You are breaking from tradition by showing your contemporary art in a store window. What is the future of exhibiting in your opinion?

“My artwork usually displays in the art gallery. However I believe that generally artwork will be progressed – the future direction will be this: the general public, even through fashion, will be able to see and enjoy my artwork and there will be continued collaborations between the different industries such as fashion and art.”

What can we look forward to next from Gwon Osang?

“At the beginning of September I have an exhibition in New York, November in Shanghai, and in December back in Seoul – all solo shows in art galleries.
In some ways, I broke the cycle with traditional ways When I created the new sculpture. I created new methods, new techniques, and processes for contemporary sculpture. I’m now interested in the reverse – to show that by using traditional materials and methods you can create something new and fresh… traditional methods and classical shapes to express modern concepts.
For thousands of years, artists have used the traditional ways to create sculptures. It is a task of each era – people who live in each era – using their [current] scientific way. Now I believe it is my task too, to use scientific methods available in my time, my era, to create sculptures: 3D printing and modeling techniques using traditional materials (such as stone and bronze) to create a classic sculpture conveyed in a contemporary manner.”

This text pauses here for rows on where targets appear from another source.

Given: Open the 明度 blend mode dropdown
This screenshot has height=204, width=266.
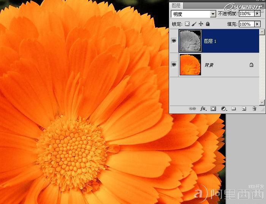Looking at the screenshot, I should coord(194,14).
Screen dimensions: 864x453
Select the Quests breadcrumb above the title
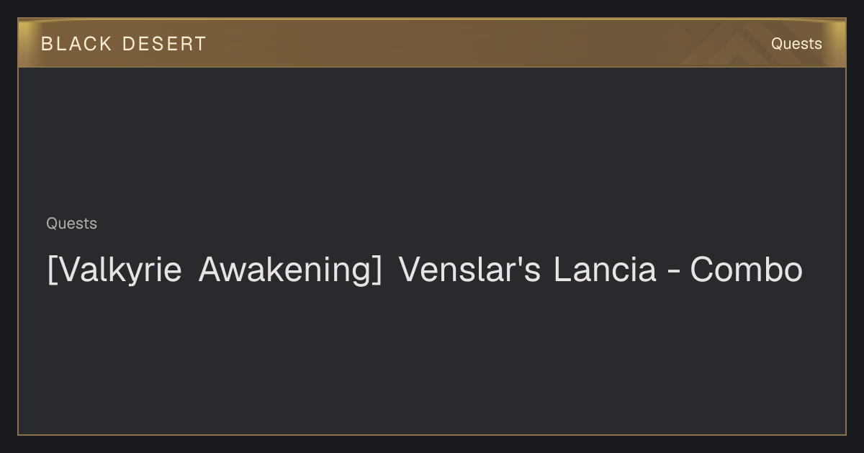[71, 224]
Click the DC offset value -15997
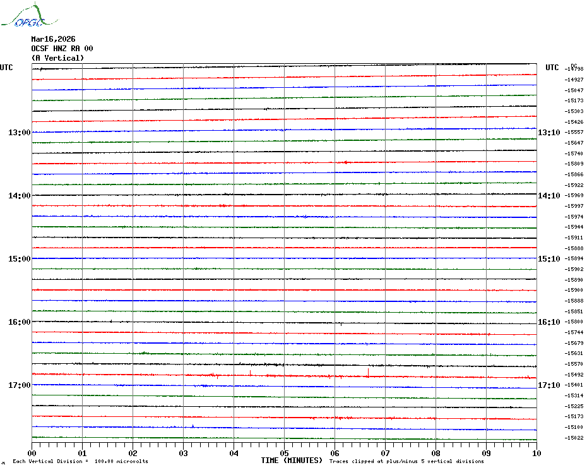Screen dimensions: 587x470 [574, 206]
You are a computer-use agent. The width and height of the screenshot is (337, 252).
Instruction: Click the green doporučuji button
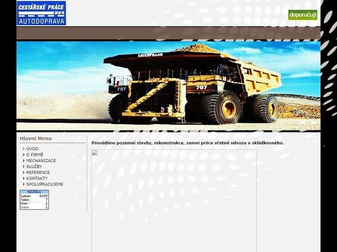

At IN/OUT, we like to explore what inspires people to live a beautiful life. Can you tell us what this means to you?

“I am a bit different from the general public’s perception of an artist. I finish work at 7pm. I feel that this brings happiness. Because if an artist works throughout the night, it’s not possible to keep working year after year. I’ve been married for five years. My family is my wife and two kittens, and a baby due in February next year. In my ordinarily daily life, I feel that these elements create a happy life.
Some artists live very unhappy and unfortunate lives. I am an artist and I have that job but I don’t want to be the ‘tortured artist’. Because an artist life is not normal, I, therefore, make an effort to shape my lifestyle to be as normal as possible. In some cases in Korea, the man and woman get consent from their parents for marriage. Moreover, most families avoid a man who has a job as an artist… Ever since I was young I was scared that situation would arise in my life, but very fortunately, I am married and I live a life.”

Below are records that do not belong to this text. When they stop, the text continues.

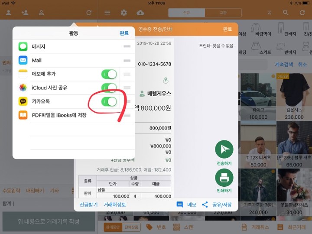312x234 pixels.
Task: Disable the 메모에 추가 toggle
Action: click(109, 74)
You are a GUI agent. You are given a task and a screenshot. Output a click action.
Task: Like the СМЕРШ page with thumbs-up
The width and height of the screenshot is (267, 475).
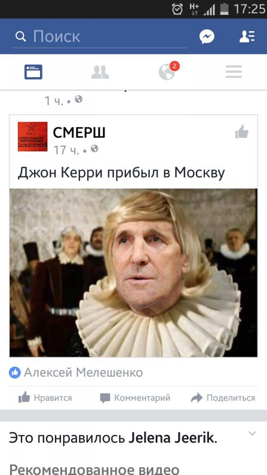(x=242, y=132)

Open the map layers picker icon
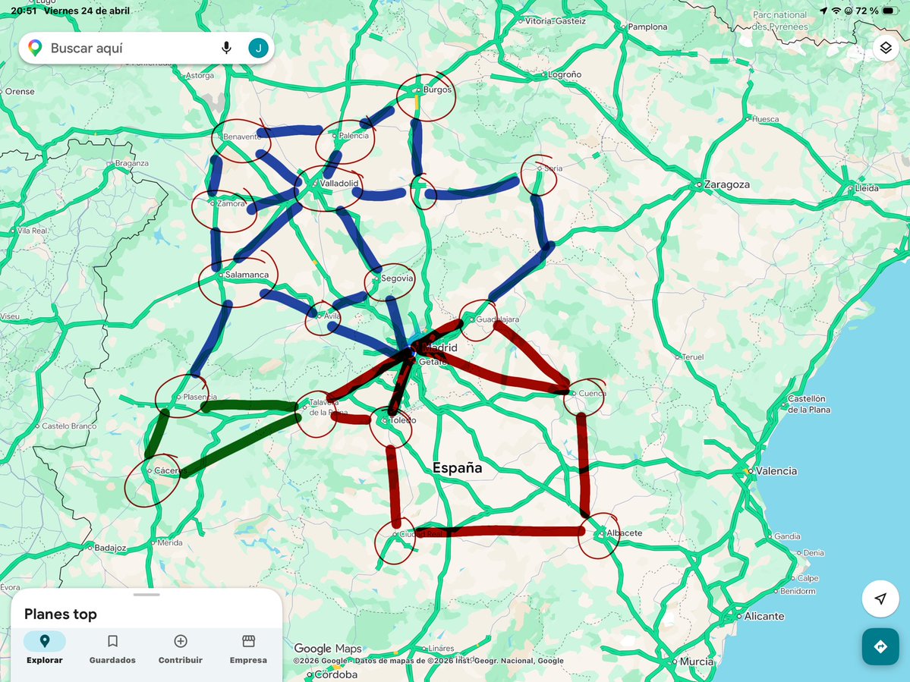pos(886,47)
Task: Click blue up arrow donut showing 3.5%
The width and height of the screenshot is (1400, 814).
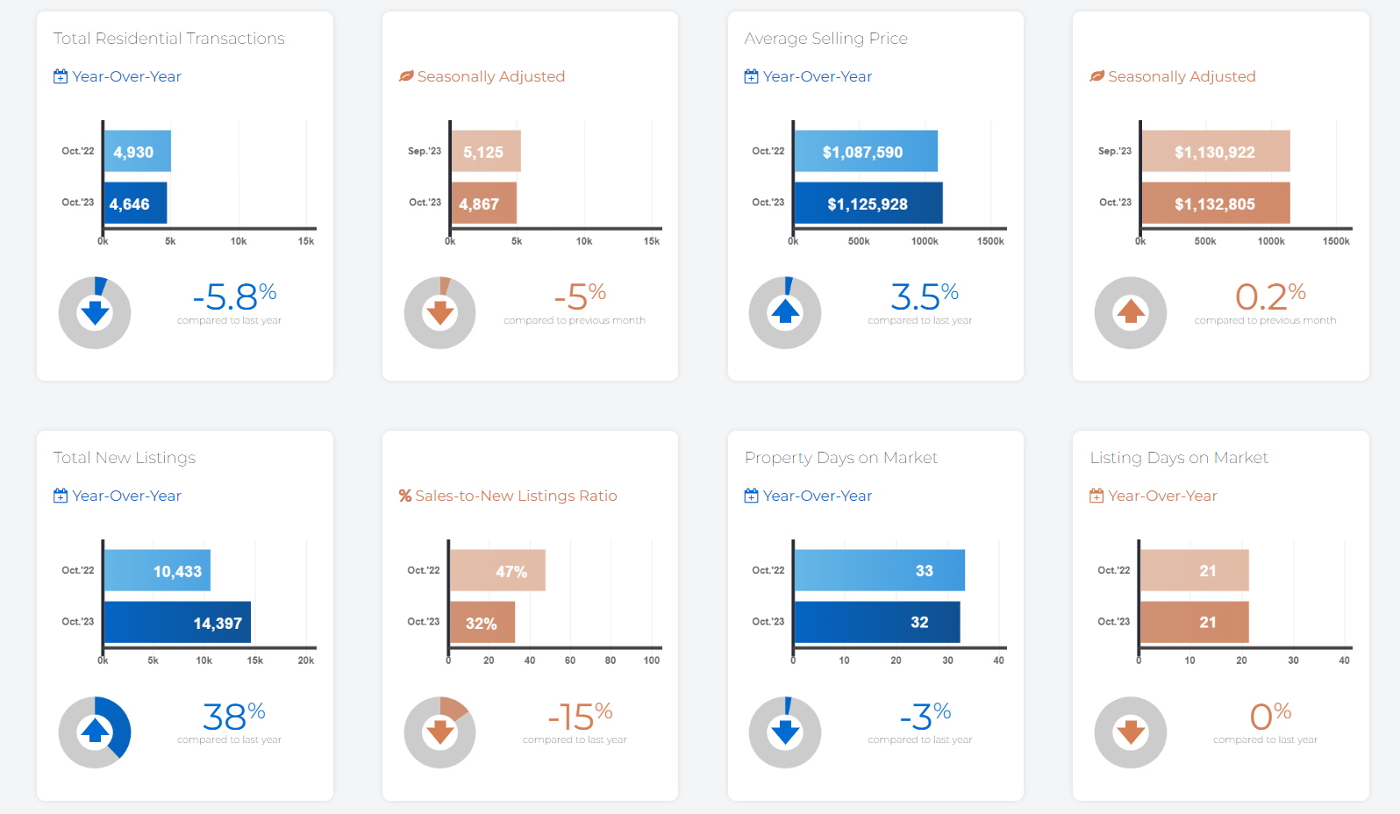Action: click(x=785, y=312)
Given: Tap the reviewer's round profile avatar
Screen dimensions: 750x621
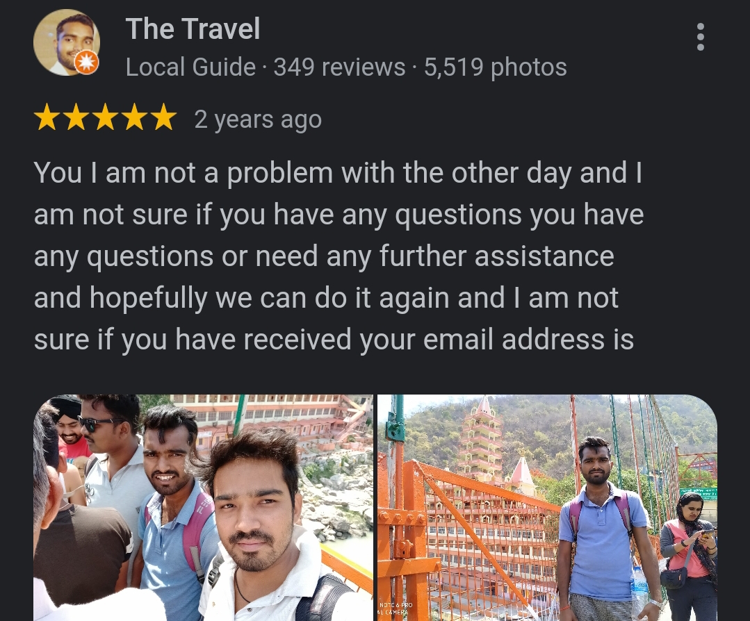Looking at the screenshot, I should click(x=67, y=42).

I finish work at 7pm. I feel that this brings happiness. Because if an artist works throughout the night, it’s not possible to keep working year after year…

Life and art lessons from Gwon Osang. Go and see the windows at Hermès Sydney, groundbreaking on many levels.

Gwon Osang’s installation, ‘Art of The Image_New Sculpture’, in collaboration with Hermès is on display at the Sydney store (135 Elizabeth St, Sydney) until November 25.